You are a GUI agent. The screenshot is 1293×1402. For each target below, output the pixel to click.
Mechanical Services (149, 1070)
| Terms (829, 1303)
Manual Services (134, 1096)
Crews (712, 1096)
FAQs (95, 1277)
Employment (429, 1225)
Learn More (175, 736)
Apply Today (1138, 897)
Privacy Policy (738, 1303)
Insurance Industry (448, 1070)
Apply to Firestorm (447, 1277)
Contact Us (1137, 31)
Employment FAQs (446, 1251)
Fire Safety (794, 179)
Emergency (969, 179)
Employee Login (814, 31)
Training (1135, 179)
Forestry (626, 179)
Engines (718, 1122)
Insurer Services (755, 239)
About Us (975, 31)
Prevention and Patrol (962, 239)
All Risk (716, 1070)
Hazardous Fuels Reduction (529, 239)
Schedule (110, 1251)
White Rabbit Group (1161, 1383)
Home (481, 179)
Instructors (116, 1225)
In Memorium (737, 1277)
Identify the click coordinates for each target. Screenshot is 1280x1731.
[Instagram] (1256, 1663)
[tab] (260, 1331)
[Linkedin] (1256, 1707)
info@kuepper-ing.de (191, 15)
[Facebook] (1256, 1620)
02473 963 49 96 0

The exercise:
Gather every line in the material above that contains the word "target", copying each one in full.

Response to the task:
You are a GUI agent. The screenshot is 1293×1402. For each target below, output the pixel to click.
Identify the click coordinates for each target. Screenshot is 1280x1731.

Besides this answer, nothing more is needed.